Speaking at her inaugural lecture at the Ghana Academy of Arts and Sciences (GAAS) in Accra, she said diabetes could be prevented by “being conscious of what we eat and how much we eat”.
Delving into the topic: “Blood Sugar — A Social and Scientific Discourse on its Impact on Our Health”, the Dean of the School of Graduate Studies (UCC) indicated that being diabetic “is not a death sentence”, and that the “right attitude and lifestyle,” could help persons with the disease “live normal lives and live longer”.
Due to the increasing rate of Type 2 diabetes in the country and its adverse effects, Prof Darkwa encouraged individuals to regularly check sugar levels and maintain healthy lifestyles.
“There are several people walking around who have diabetics, but do not know because, whether fortunately or unfortunately, they do not yet show the symptoms. So, the best way is to have yourself checked,” she stated.
Highlighting the scientific and social perspectives on blood sugar, Prof Darkwa, also the Vice President of the Ghana Association for Food Scientists and Technologists, explained that foods and fruits had different levels of glucose and hence must be consumed in “moderation”.
Expressing concern over the incidence of diabetes, Prof Darkwa said people should stop being “judgmental or discriminatory” against persons with diabetes, and rather provide the needed support.
She noted that there were various causes of diabetes so it would be “unfair” to discriminate against individuals with the disease, adding that people with diabetes “are sensitive to language and do not want to be referred to as diabetic”.
The Food Scientist observed that people living with diabetes had limited options choosing from carbohydrate foods, but could now “eat everything in moderation,” especially some local foods which contain low levels of glucose.
“Diabetes could be life changing moment for those who get it, but once you manage the disease well, you can live a normal life for a long time.”
“It is an expensive disease, and we must all join the dialogue to help prevent and mange it,” she said, and urged the media to demystify the disease.

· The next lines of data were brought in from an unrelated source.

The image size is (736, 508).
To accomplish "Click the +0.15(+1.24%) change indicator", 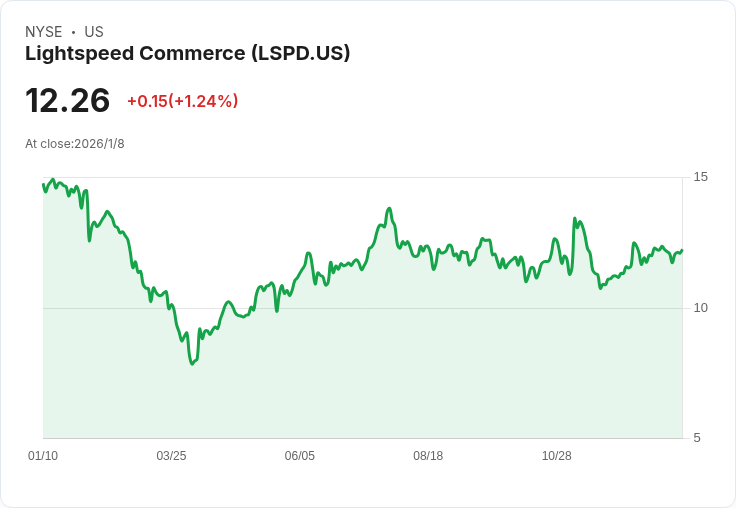I will (183, 101).
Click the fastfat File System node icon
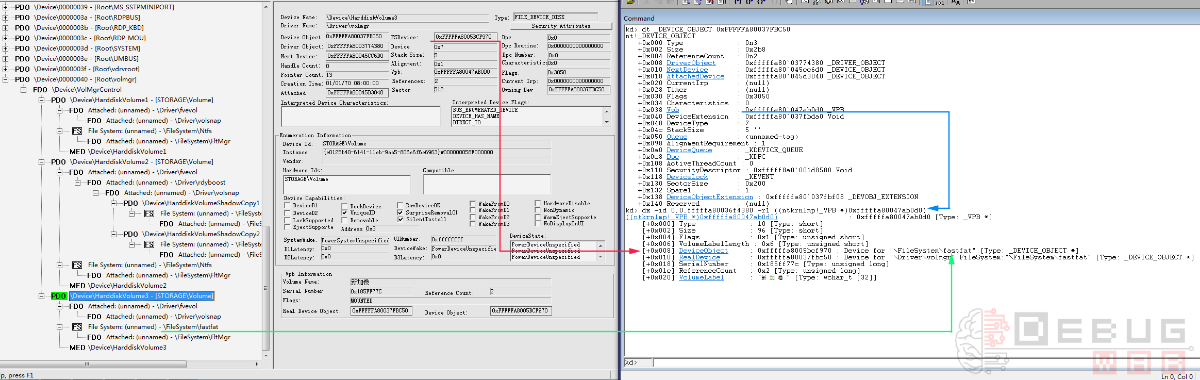Image resolution: width=1200 pixels, height=380 pixels. pyautogui.click(x=77, y=327)
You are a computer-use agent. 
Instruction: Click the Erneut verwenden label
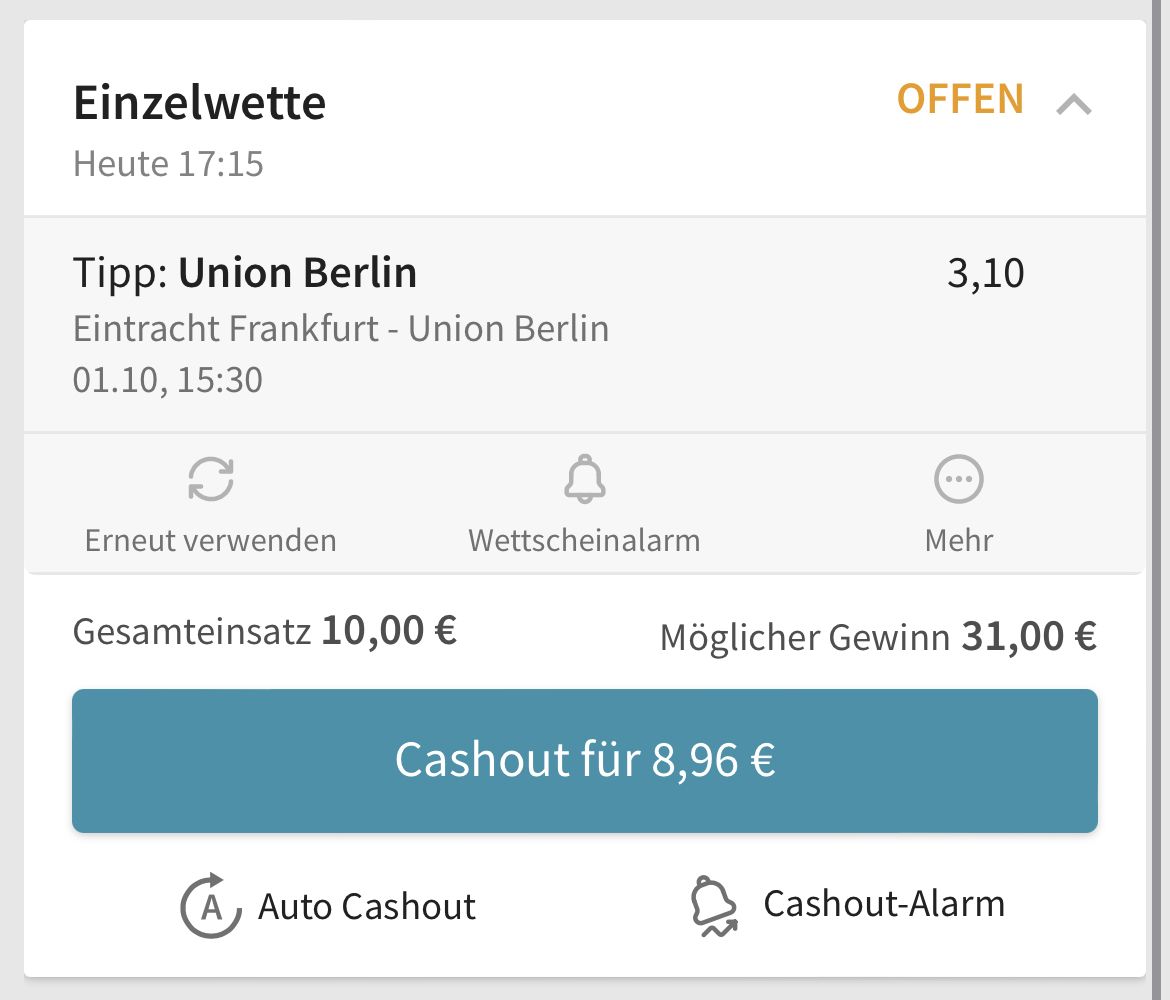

Ending the presentation, the Fulbright Scholar and Australian Leadership Award Fellow acknowledged professors, who nominated her to the Ghana Academy of Arts and Sciences as well as colleagues, students, sponsors, and family who continued to provide support in diverse ways.
Emerita Professor Isabella Akyinbah Quakyi, Vice President, Science Section, GAAS, who chaired the forum, described the session as “scholarly, educative, and impactful,” urging citizens to take a cue and make lifestyle adjustments to reduce the risk of diabetes.
A team from the School of Graduate Studies, UCC, the Vocational and Technical Education Department (VOTEC) as well as family members made presentations to Professor Darkwa for her remarkable progress and impact over the years.
In attendance was Prof. George Obeng-Adjei, Assistant Honorary Secretary, Science Section, GAAS, and students from Accra Academy and Ghanata Senior High School.